I don’t see a command line for running inference here. Version is 0.5.0 instead of 0.5.1, that’s inconsistent.

transfer-learning2 branch is not yet merged, so really only @josh_meyer can shed light here.

lissyx · January 14, 2020, 11:18am

Where is the data coming from ? Can you make sure it’s a non-broken file ?
Can you make sure the volume is enough ?

Boda_Wen · January 14, 2020, 12:01pm

I am not sure which version should I rely on, I tried published wheels and binaries from version 0.5.0a6 but it did not work.

Sorry about that. But I do not know how to use or which button is for code format

Surprisingly, the path to alphabet.txt is incorrect, that why I had blank inference. After correction, I got result. But I did not get any warnings or error messages about the wrong path, if there are this information, that will be helpful.

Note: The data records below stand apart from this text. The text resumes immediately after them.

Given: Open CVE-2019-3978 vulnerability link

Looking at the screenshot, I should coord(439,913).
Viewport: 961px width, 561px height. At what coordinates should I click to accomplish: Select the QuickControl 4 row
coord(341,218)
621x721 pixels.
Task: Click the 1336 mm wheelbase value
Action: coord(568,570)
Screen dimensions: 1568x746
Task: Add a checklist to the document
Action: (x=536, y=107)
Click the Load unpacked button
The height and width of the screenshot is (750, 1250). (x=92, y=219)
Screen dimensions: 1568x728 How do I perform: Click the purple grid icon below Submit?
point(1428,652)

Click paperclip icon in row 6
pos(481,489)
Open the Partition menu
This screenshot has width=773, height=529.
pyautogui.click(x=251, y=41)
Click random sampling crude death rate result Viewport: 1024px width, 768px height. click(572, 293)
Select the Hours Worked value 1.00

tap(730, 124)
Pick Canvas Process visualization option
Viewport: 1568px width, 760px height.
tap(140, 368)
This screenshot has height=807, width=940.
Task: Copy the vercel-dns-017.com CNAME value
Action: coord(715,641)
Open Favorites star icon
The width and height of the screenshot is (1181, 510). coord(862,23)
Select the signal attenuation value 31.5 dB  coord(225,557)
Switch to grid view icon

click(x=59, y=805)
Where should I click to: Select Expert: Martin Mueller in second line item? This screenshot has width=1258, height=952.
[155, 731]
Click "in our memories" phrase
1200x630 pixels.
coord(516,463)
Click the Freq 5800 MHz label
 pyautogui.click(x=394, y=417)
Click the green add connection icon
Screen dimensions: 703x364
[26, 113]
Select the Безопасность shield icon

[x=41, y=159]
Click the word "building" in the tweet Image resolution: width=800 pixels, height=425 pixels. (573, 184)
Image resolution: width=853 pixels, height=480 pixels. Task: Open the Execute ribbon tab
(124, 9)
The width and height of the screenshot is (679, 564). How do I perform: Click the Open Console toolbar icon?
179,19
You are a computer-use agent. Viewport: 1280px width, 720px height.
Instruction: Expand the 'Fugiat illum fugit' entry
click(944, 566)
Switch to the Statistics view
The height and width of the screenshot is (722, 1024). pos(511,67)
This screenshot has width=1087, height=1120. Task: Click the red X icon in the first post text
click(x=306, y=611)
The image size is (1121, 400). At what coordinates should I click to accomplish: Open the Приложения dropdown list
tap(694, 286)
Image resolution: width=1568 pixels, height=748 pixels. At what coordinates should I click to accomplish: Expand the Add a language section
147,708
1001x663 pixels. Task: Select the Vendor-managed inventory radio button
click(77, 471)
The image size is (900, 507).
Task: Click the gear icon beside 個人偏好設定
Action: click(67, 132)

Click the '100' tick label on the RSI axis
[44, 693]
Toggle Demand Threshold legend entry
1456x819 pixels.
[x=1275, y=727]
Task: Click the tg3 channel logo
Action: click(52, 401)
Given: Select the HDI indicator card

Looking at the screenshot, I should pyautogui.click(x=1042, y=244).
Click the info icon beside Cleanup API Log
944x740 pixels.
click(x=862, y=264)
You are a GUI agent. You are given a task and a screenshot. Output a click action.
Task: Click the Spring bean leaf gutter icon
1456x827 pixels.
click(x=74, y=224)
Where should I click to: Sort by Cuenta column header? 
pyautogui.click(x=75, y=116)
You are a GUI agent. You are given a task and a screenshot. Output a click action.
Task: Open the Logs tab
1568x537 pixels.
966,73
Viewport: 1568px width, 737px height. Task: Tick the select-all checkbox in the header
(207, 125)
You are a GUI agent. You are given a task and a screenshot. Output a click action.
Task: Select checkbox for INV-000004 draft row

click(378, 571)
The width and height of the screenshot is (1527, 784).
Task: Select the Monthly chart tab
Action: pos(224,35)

But thank you lot for reply

lissyx · January 14, 2020, 12:15pm

Honestly, you’re running an old, alpha build, I’m not sure there’s anything we can do here. If you can reproduce that on latest 0.6.1, it’d be interesting.

It would also be easier to help if you shared your command line for running inference.

Boda_Wen · January 14, 2020, 12:46pm

The command line for inference
python native_client/python/dist/deepspeech/client.py --model /Path_to_model /output_graph.pb --lm /Path_to_lm.binary/lm.binary --trie /Path_to_trie/trie --audio /Path_to_audio/Vorwort_16_16.wav --alphabet Path_to_alphabet/alphabet.txt

As I said, I got inference after correction of Path of alphabet.txt

Loaded language model in 0.741s.
Running inference.
vorles der sich aus regte im materien kulturellen erbes
Inference took 4.702s for 6.408s audio file.

lissyx · January 14, 2020, 12:49pm

That’s … weird. You should not use it like that, rather deepspeech directly.

That’s why we changed the API to fold the alphabet as a metadata of the model itself.

Boda_Wen · January 14, 2020, 1:12pm

I also tried following command line to run inference:
python native_client/python/client.py succeed
python native_client/python/dist/deepspeech/client.py succeed
deepspeech succeed
I installed Python bindings, so that I can use native_client/python/dist/deepspeech/client.py

lissyx · January 14, 2020, 1:27pm

Nothing documents to run those, and I strongly advise against.

We only support this code when ran as deepspeech CLI, not directly like you did: there could be side-effects from environment.